* [DIRECTIONS]:
Please repeat the records word for word and skip the pictures.

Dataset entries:
——
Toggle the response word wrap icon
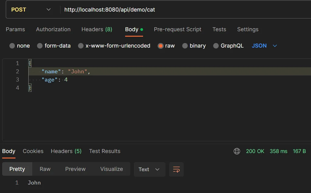This screenshot has width=311, height=193. click(176, 169)
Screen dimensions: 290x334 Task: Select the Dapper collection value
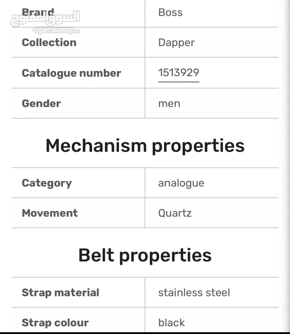(x=176, y=43)
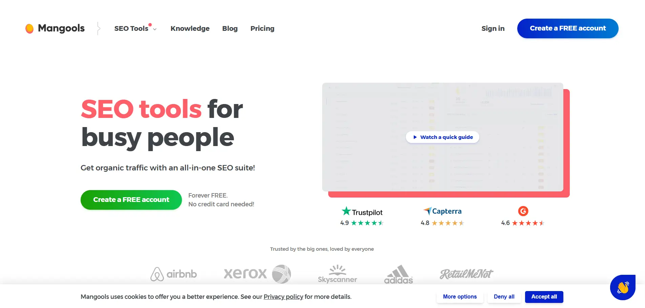Open the Knowledge menu item
Screen dimensions: 645x308
click(x=190, y=28)
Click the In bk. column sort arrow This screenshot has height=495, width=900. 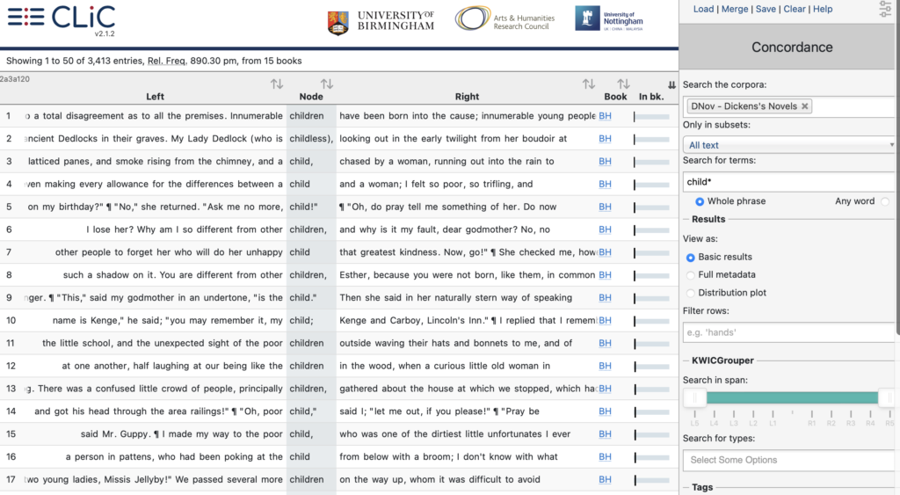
——
* [RESULT OF THIS EXERCISE]:
Toggle the response word wrap icon
This screenshot has width=311, height=193. click(176, 169)
Screen dimensions: 290x334 Task: Select the Dapper collection value
(x=176, y=43)
Open the Knowledge menu item
Screen dimensions: 645x308
click(x=190, y=28)
Click the In bk. column sort arrow This screenshot has height=495, width=900. 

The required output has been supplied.